Il espère ainsi donner le change par une débauche frénétique d’activisme pour circonvenir le jugement des observateurs. Aussi bien  les discussions sous la férule du Ministre de l’Intérieur ne sont que le  vernis de son funeste dessein  de s’octroyer, contre la volonté populaire, un troisième mandat, au demeurant inconstitutionnel, et pouvoir, par la suite, perpétrer ses plans de succession monarchique.

Les partis membres de Bennoo Siggil Senegaal n’accepteront pas d‘être les victimes expiatoires des ambitions mégalomaniaques d’un homme que le suffrage des Sénégalais a porté au pouvoir et qui se propose de le confisquer pour ses héritiers. Sa volonté affichée de s’accrocher à un pouvoir qu’il veut personnel et absolu, comme si tout le mouvement du pays ne devait être tributaire que de la satisfaction de ses rêves de perpétuation dynastique,   nous impose de faire face pour ne pas permettre sa  réalisation.
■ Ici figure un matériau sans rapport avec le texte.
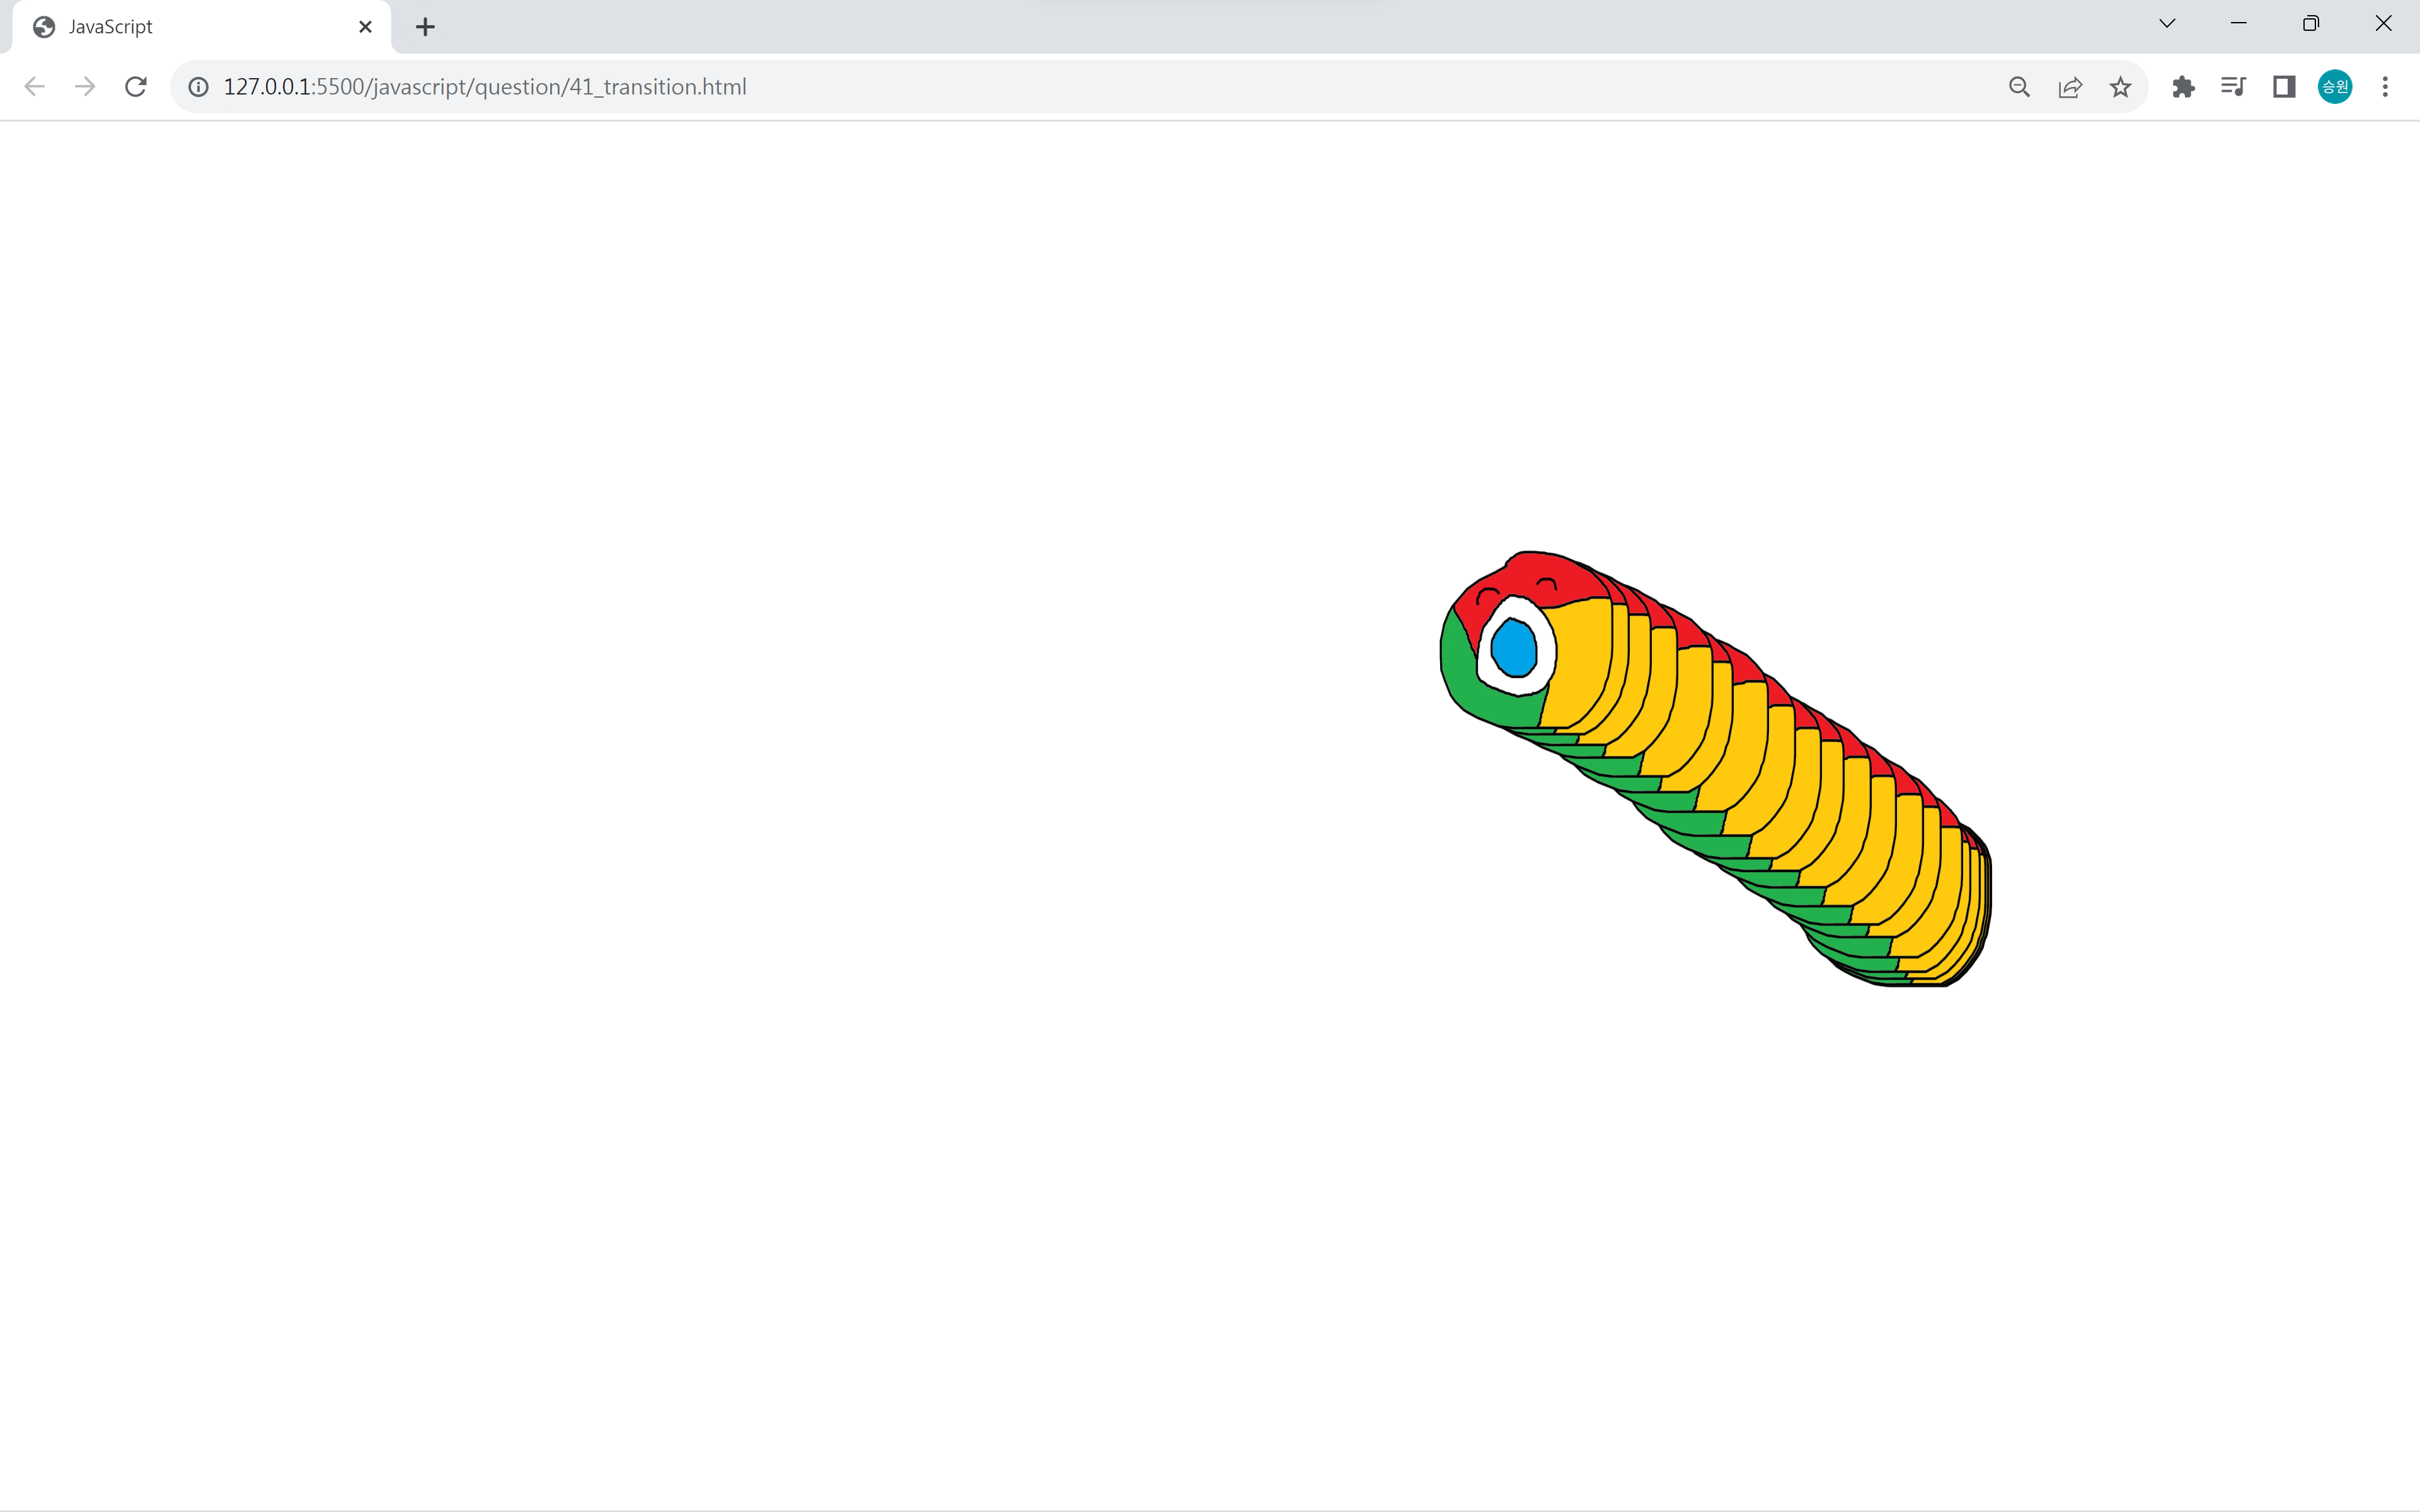The width and height of the screenshot is (2420, 1512).
Task: Open the site information icon
Action: click(x=199, y=87)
Les démocraties ont toujours été à la merci du premier intriguant parvenu au pouvoir qui n’hésite pas à s affranchir des règles du jeu démocratique pour assouvir leurs appétits de puissance et de domination. Le temps est venu de ne plus seulement avoir du courage, mais de se montrer courageux car si nous ne réagissons pas vigoureusement à la chape de plomb qui descend sur le SENEGAL, alors nous auront mérité ce qui adviendra.
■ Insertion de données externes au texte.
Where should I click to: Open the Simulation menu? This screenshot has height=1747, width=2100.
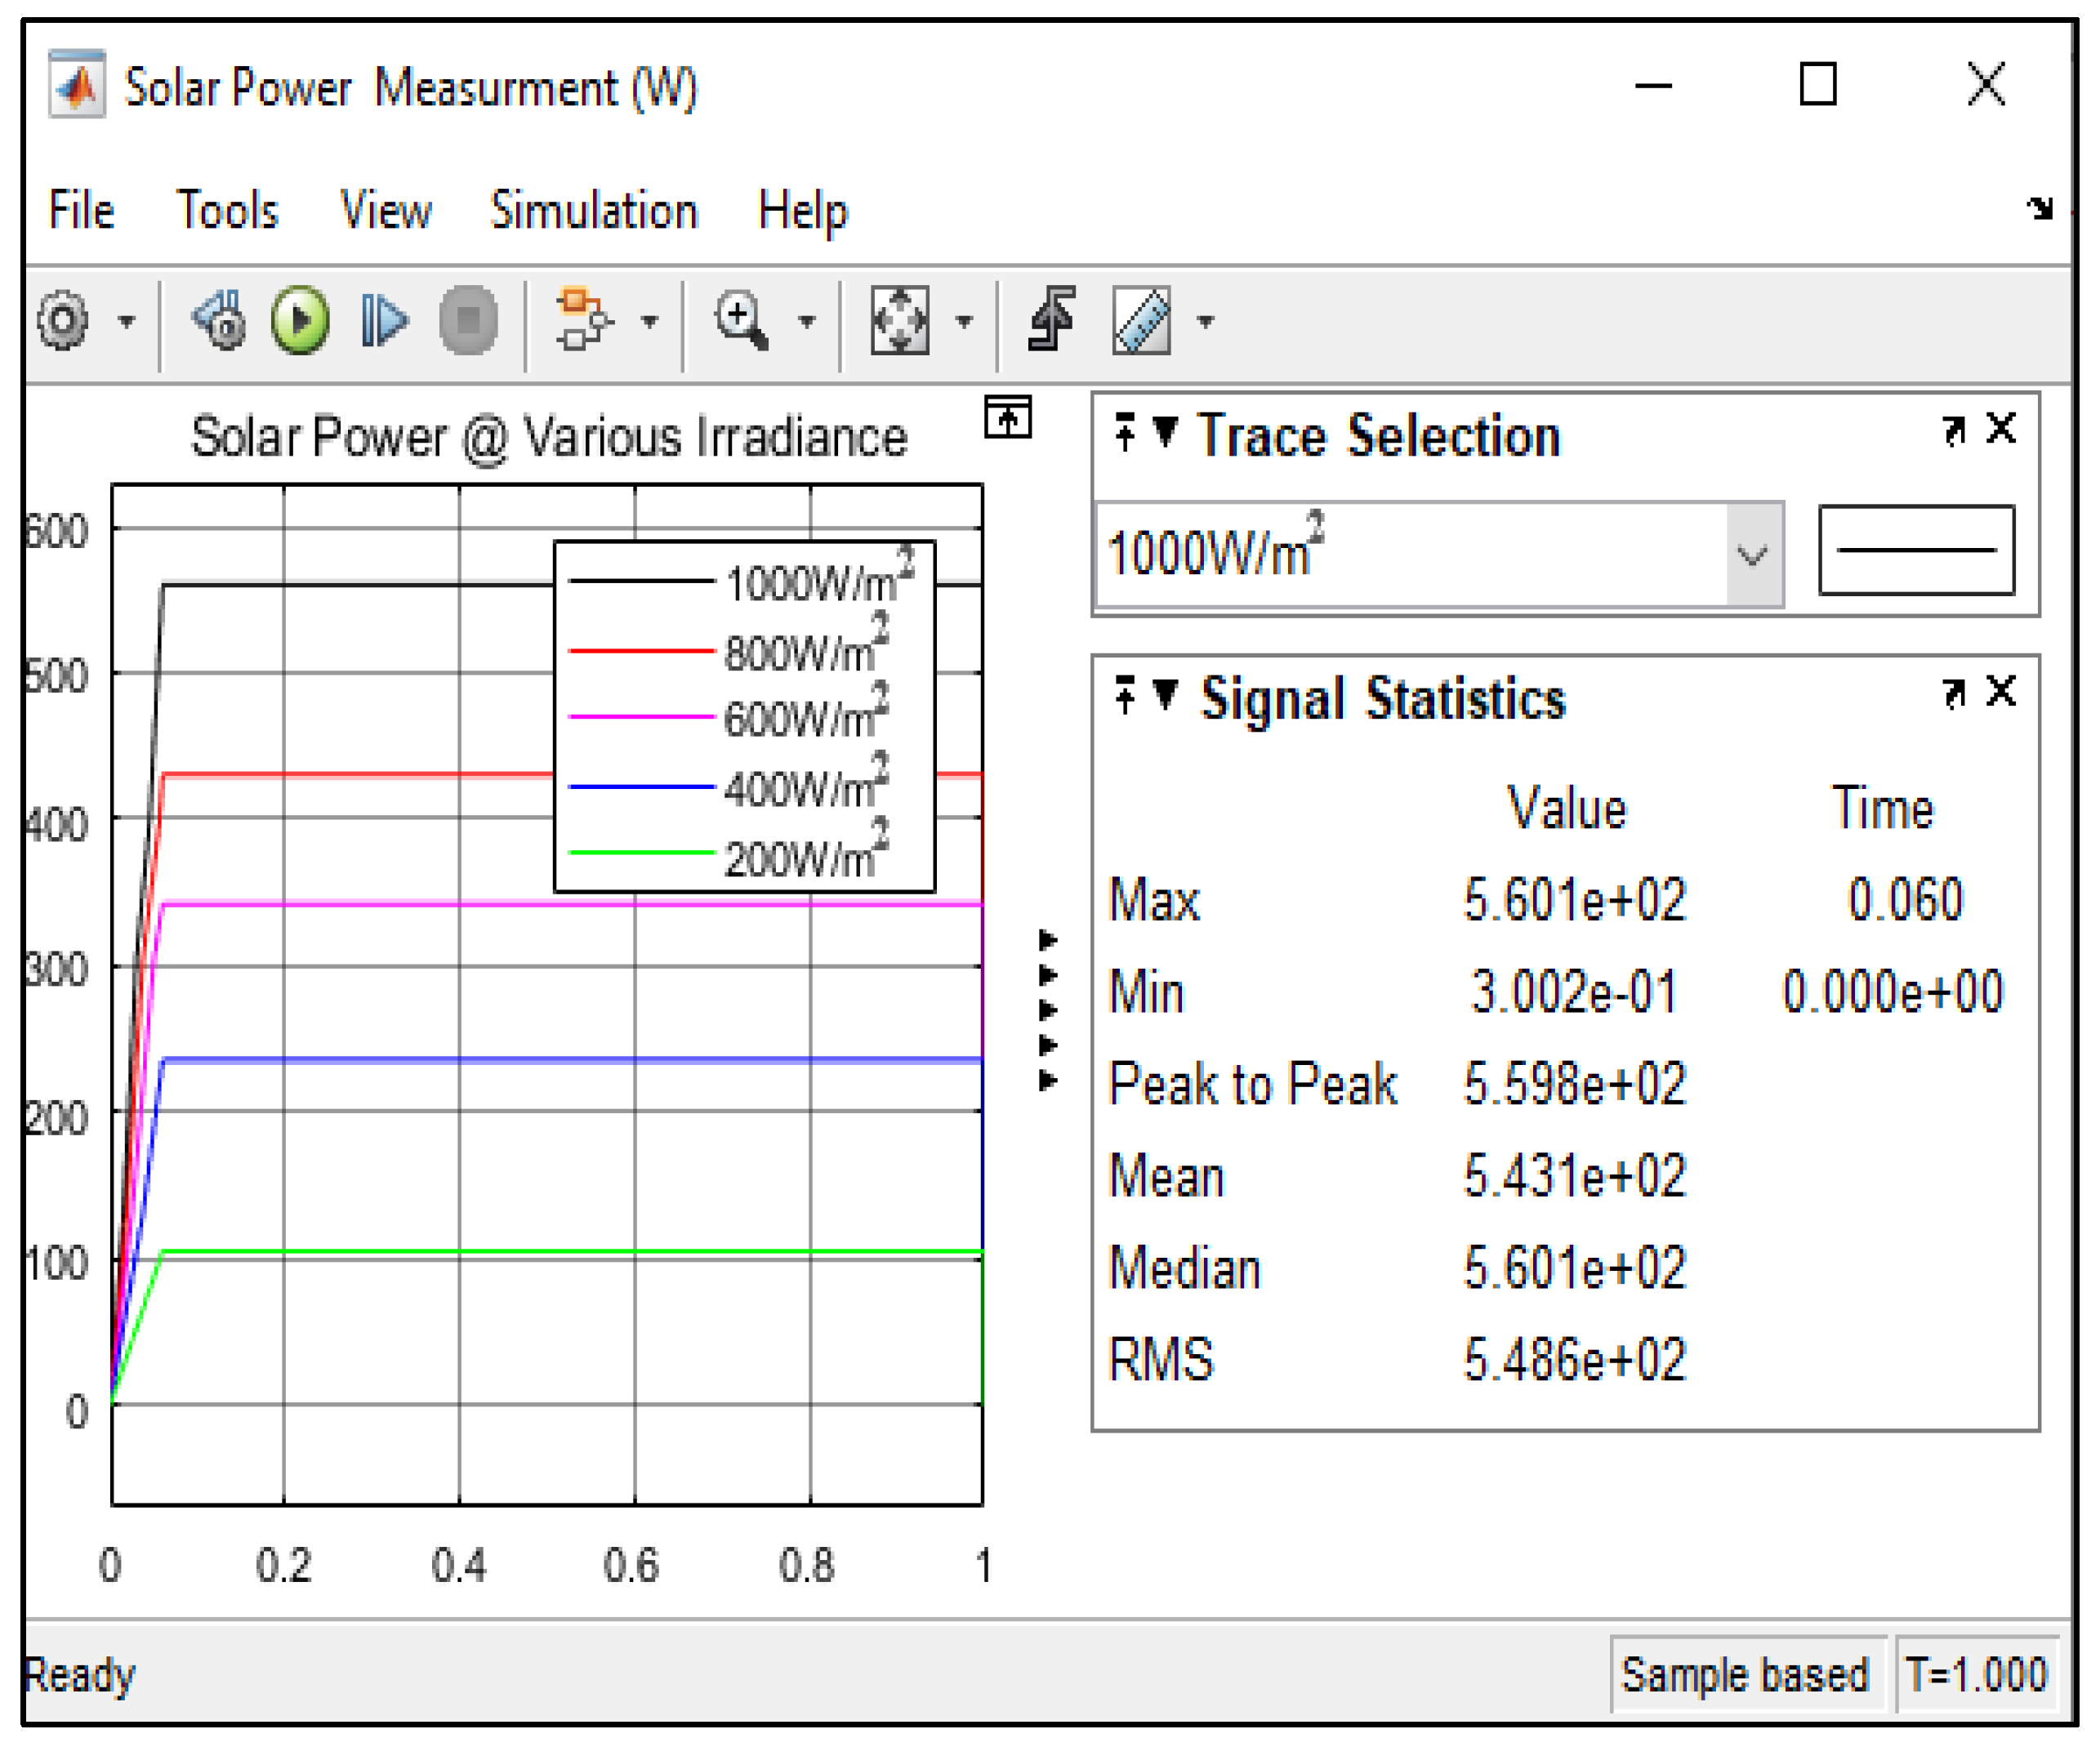pos(593,211)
Il faut arrêter le régime de Abdoulaye Wade, la sauvegarde de nos acquis démocratiques et le devenir même de notre Nation qui en  dépendent, nous condamnent à nous tenir prêts à consentir les sacrifices nécessaires pour obliger Abdoulaye WADE à organiser des élections libres, transparentes et démocratiques. Plus que la liberté, il faut se tenir prêt à engager la vie pour ce combat.
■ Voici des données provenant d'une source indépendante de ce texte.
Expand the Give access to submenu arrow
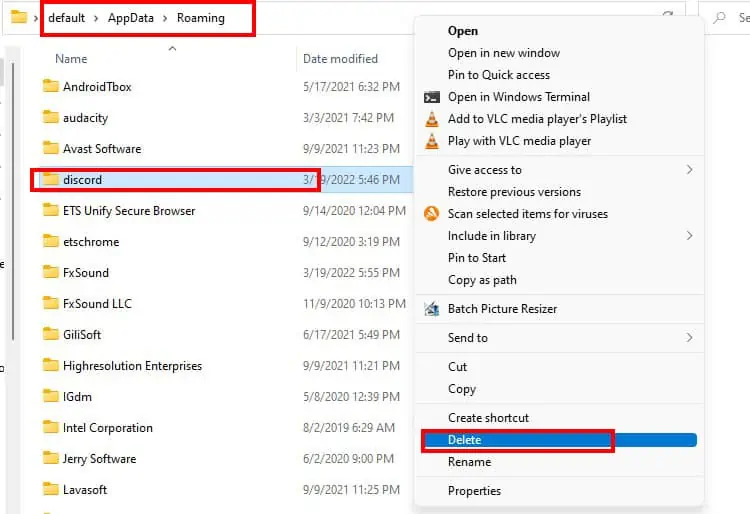The image size is (750, 514). pyautogui.click(x=689, y=170)
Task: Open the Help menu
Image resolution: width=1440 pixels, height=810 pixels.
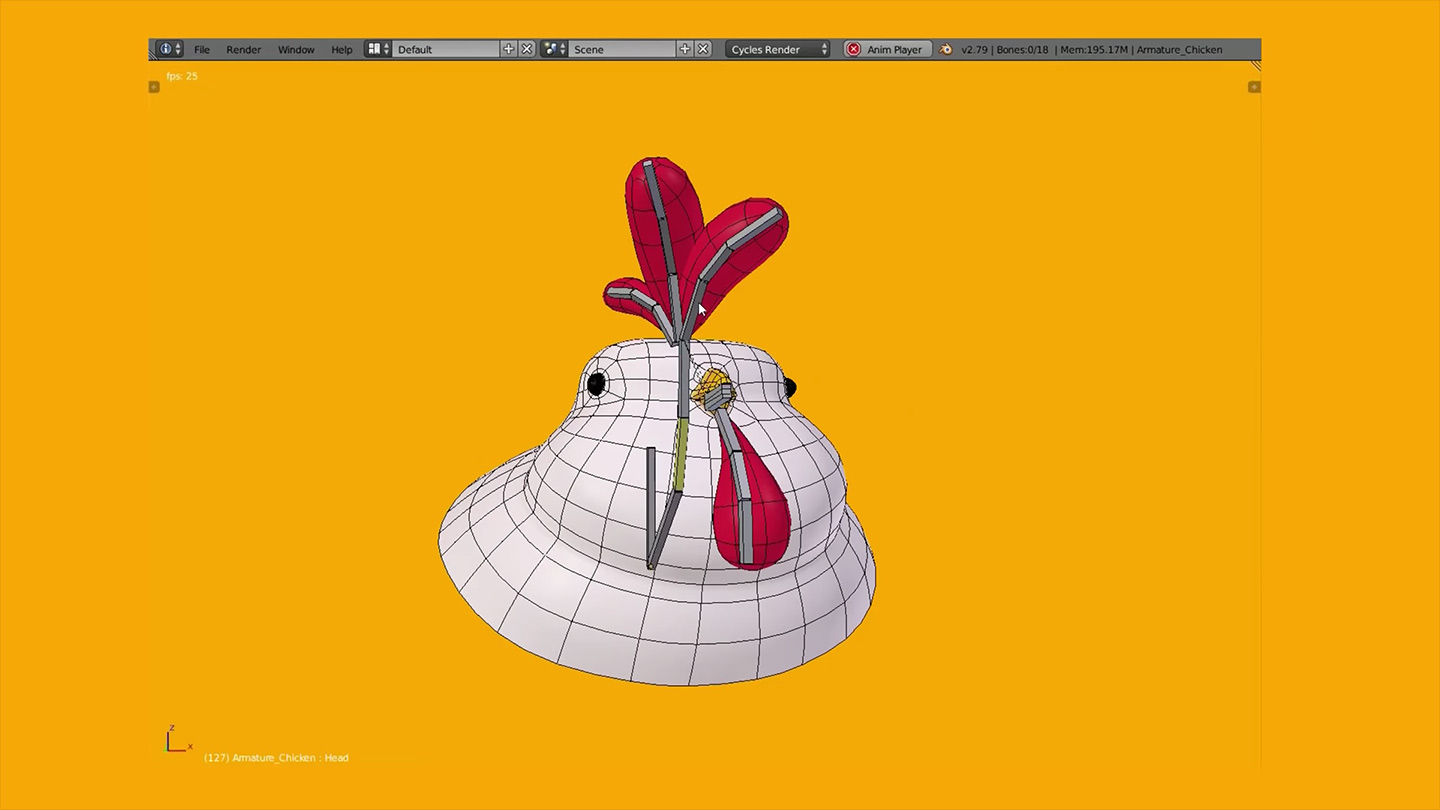Action: 341,49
Dans l’optique de ce combat devenu inévitable et légitime en vertu du droit inaliénable de tous les peuples à résister à l’oppression, les partis membres de la coalition Bennoo Siggil Senegaal invitent les Sénégalais à soutenir cette lutte car les régimes autoritaires ne trouvent d’adversaires à leur mesure que lorsque le peuple décide de relever le défi. Le moment est venu pour le peuple sénégalais de ne plus considérer la bataille pour la survie et la consolidation de notre modèle démocratique comme l’apanage des partis politiques, mais comme l’affaire de tous et de chaque citoyen. /.